Reproduce exactly the opening lines of the listing, stopping after the line that contains "Task: Tap the location arrow status icon" and including it.

:: Working data ::

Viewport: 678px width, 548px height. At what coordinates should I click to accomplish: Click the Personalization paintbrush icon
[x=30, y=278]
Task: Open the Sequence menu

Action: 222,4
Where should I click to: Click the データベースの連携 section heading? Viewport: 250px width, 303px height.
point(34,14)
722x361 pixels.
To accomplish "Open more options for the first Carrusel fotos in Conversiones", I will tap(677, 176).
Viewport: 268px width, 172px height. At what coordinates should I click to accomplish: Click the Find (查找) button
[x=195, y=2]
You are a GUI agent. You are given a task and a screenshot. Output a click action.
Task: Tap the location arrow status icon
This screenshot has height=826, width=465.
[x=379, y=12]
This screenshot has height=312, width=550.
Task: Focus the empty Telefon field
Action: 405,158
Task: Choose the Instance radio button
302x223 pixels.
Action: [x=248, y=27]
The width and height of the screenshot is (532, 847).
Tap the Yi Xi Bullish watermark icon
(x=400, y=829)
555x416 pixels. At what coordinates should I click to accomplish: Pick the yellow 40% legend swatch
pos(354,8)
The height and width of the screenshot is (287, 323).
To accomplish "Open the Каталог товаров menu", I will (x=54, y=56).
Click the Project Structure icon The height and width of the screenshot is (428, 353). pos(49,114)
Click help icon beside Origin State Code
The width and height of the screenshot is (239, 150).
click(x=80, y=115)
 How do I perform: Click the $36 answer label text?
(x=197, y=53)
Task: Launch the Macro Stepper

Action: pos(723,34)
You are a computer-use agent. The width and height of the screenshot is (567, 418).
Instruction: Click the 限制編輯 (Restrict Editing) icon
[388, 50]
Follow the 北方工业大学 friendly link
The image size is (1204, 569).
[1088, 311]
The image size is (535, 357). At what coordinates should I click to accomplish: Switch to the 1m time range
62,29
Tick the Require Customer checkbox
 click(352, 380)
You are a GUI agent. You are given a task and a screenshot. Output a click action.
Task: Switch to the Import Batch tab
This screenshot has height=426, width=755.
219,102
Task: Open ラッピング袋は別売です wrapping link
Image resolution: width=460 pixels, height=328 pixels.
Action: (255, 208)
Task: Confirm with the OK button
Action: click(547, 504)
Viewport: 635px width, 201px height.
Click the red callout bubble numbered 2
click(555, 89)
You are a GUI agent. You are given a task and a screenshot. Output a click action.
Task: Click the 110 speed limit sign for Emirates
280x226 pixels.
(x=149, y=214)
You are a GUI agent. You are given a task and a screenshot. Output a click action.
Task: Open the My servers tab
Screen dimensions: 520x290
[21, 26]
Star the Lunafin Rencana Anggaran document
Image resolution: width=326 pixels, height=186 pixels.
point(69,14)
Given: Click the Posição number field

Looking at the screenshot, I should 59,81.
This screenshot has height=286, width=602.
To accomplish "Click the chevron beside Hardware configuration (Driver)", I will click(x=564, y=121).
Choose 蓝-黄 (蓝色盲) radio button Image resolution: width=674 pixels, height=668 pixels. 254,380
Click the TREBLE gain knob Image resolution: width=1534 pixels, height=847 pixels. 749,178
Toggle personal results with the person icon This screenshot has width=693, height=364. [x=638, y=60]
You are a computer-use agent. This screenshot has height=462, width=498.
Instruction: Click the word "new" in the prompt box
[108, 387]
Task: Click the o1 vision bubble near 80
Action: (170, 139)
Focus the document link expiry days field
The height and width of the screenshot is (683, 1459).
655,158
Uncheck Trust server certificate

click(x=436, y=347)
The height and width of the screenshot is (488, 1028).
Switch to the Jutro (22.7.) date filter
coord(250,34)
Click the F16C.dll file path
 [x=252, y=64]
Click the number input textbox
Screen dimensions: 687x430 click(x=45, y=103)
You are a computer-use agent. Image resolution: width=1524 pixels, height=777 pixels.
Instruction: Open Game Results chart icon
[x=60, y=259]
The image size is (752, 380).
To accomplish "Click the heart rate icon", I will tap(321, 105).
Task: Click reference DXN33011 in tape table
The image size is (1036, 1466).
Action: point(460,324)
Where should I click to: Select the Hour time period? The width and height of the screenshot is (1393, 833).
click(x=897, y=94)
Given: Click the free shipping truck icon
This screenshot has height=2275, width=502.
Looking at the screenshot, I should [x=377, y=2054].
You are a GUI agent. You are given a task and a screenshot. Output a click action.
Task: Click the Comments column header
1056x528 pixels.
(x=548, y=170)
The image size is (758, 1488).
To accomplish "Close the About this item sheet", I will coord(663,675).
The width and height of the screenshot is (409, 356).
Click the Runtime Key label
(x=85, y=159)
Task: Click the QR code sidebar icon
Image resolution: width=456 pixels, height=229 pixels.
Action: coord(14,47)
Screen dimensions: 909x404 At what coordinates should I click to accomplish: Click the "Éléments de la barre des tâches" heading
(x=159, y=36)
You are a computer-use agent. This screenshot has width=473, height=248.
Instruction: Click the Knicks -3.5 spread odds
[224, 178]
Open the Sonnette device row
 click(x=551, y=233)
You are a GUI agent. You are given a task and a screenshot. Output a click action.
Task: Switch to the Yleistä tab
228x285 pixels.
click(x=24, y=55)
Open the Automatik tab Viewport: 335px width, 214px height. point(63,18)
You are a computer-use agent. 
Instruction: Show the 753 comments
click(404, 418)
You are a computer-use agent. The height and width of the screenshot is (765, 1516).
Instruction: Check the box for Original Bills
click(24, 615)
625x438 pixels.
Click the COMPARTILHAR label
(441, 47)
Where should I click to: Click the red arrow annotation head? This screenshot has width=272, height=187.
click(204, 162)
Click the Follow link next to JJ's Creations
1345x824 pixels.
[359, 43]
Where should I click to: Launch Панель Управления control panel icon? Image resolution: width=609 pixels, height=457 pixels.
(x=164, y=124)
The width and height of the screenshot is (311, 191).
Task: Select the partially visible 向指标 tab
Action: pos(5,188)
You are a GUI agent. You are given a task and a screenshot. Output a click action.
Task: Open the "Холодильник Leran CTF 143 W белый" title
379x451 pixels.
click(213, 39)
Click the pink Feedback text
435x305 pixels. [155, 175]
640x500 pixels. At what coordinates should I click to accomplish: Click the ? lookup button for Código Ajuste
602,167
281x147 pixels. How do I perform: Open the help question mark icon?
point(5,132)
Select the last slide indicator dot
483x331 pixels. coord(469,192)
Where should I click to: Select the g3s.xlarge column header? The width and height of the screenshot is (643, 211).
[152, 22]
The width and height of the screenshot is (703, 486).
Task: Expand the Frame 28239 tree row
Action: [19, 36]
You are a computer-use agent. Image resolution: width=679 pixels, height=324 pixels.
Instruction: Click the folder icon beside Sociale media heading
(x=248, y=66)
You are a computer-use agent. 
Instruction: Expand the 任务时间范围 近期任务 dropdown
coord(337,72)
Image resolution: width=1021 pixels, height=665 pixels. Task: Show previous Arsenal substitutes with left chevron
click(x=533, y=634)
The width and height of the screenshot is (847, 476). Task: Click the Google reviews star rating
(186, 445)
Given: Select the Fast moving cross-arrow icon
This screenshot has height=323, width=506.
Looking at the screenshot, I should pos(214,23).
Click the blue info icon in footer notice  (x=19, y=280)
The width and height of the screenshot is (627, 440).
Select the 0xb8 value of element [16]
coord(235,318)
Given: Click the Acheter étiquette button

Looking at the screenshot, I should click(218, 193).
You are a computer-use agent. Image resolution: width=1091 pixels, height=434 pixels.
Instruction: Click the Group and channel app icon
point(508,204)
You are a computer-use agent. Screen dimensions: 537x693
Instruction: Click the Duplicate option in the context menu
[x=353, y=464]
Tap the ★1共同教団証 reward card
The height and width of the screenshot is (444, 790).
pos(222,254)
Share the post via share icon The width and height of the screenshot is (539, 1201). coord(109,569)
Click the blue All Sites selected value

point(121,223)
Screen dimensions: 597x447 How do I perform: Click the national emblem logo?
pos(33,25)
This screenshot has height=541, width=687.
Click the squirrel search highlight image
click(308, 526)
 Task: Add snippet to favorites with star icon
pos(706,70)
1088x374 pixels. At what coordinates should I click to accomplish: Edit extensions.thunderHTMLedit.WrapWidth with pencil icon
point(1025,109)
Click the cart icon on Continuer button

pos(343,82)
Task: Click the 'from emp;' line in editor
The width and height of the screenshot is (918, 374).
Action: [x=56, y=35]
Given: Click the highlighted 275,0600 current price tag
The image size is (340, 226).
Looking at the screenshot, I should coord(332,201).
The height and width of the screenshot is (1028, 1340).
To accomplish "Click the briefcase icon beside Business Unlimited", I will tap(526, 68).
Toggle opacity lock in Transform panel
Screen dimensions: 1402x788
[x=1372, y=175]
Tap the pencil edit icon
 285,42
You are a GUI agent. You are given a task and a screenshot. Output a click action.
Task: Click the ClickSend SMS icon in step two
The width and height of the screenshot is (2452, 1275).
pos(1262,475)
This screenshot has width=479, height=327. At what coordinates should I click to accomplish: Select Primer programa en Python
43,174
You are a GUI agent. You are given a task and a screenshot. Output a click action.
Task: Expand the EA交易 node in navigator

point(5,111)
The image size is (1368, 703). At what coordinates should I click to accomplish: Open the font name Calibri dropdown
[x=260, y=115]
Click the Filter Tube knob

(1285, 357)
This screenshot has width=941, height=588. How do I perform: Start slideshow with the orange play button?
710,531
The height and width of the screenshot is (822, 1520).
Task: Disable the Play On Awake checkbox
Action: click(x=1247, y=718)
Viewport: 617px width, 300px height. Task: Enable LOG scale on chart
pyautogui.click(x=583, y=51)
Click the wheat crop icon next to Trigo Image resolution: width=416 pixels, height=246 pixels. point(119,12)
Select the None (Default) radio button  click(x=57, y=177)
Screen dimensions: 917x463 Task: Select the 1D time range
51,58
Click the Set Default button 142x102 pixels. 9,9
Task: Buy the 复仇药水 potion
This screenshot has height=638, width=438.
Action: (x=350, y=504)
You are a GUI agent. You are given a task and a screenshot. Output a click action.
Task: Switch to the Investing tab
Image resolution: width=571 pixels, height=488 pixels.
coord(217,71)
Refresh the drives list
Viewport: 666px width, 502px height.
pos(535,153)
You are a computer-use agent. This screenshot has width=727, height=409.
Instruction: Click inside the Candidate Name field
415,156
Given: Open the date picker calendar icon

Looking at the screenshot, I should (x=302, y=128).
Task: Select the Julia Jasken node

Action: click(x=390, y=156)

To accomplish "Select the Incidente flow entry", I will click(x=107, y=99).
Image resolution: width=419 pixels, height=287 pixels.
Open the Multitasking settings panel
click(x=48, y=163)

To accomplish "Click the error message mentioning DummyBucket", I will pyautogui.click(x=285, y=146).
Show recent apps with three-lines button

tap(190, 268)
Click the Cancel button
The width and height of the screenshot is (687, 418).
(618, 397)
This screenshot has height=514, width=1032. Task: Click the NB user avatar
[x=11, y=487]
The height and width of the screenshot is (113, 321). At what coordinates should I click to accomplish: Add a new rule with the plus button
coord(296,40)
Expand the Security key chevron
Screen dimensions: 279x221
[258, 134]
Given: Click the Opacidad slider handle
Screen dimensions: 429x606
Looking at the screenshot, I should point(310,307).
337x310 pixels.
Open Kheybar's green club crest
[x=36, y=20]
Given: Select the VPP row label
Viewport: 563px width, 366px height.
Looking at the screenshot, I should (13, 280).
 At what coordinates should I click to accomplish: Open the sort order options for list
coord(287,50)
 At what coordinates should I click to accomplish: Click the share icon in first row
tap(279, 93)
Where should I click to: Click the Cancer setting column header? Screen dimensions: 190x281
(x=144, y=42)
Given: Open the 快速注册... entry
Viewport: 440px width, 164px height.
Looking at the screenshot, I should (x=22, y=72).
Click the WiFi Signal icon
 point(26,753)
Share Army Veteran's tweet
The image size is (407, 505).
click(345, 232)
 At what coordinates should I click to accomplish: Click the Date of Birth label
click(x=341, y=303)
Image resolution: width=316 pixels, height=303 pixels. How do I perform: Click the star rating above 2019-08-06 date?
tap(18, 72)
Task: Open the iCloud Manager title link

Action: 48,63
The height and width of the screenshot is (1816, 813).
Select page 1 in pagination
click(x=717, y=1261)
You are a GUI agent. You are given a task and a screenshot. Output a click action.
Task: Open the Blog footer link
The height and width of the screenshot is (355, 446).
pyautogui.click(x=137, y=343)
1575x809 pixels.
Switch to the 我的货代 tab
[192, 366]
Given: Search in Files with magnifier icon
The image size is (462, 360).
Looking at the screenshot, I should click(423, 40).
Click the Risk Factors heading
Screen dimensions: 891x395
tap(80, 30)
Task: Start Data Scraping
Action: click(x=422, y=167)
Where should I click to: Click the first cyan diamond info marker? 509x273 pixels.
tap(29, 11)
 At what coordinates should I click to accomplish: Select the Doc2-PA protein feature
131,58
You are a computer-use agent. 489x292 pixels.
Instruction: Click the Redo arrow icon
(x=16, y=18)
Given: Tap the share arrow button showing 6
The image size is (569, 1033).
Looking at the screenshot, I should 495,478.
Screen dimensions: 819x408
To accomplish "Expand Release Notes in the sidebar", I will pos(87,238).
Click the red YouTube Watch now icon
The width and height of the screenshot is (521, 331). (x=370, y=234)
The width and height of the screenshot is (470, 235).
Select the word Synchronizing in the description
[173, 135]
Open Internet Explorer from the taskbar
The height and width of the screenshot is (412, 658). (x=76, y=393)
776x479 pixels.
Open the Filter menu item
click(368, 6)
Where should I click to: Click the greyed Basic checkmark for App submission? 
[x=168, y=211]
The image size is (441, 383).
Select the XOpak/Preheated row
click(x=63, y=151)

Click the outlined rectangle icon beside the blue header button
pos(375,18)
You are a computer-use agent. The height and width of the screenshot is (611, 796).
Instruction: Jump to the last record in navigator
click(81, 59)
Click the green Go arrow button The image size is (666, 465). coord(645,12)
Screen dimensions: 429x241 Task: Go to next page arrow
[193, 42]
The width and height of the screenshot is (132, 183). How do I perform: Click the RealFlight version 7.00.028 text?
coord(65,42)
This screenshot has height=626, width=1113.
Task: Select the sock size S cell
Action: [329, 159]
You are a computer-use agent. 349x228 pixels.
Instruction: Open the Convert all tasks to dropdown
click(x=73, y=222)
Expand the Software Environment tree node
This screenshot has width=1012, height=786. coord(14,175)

:::

→ Exercise result
Viewport: 678px width, 548px height. At what coordinates should I click to accomplish: Click the Personalization paintbrush icon
[x=30, y=278]
Task: Open the Sequence menu

Action: 222,4
Where should I click to: Click the データベースの連携 section heading? Viewport: 250px width, 303px height.
point(34,14)
722x361 pixels.
To accomplish "Open more options for the first Carrusel fotos in Conversiones", I will tap(677, 176).
Viewport: 268px width, 172px height. At what coordinates should I click to accomplish: Click the Find (查找) button
[x=195, y=2]
You are a GUI agent. You are given a task and a screenshot. Output a click action.
Task: Tap the location arrow status icon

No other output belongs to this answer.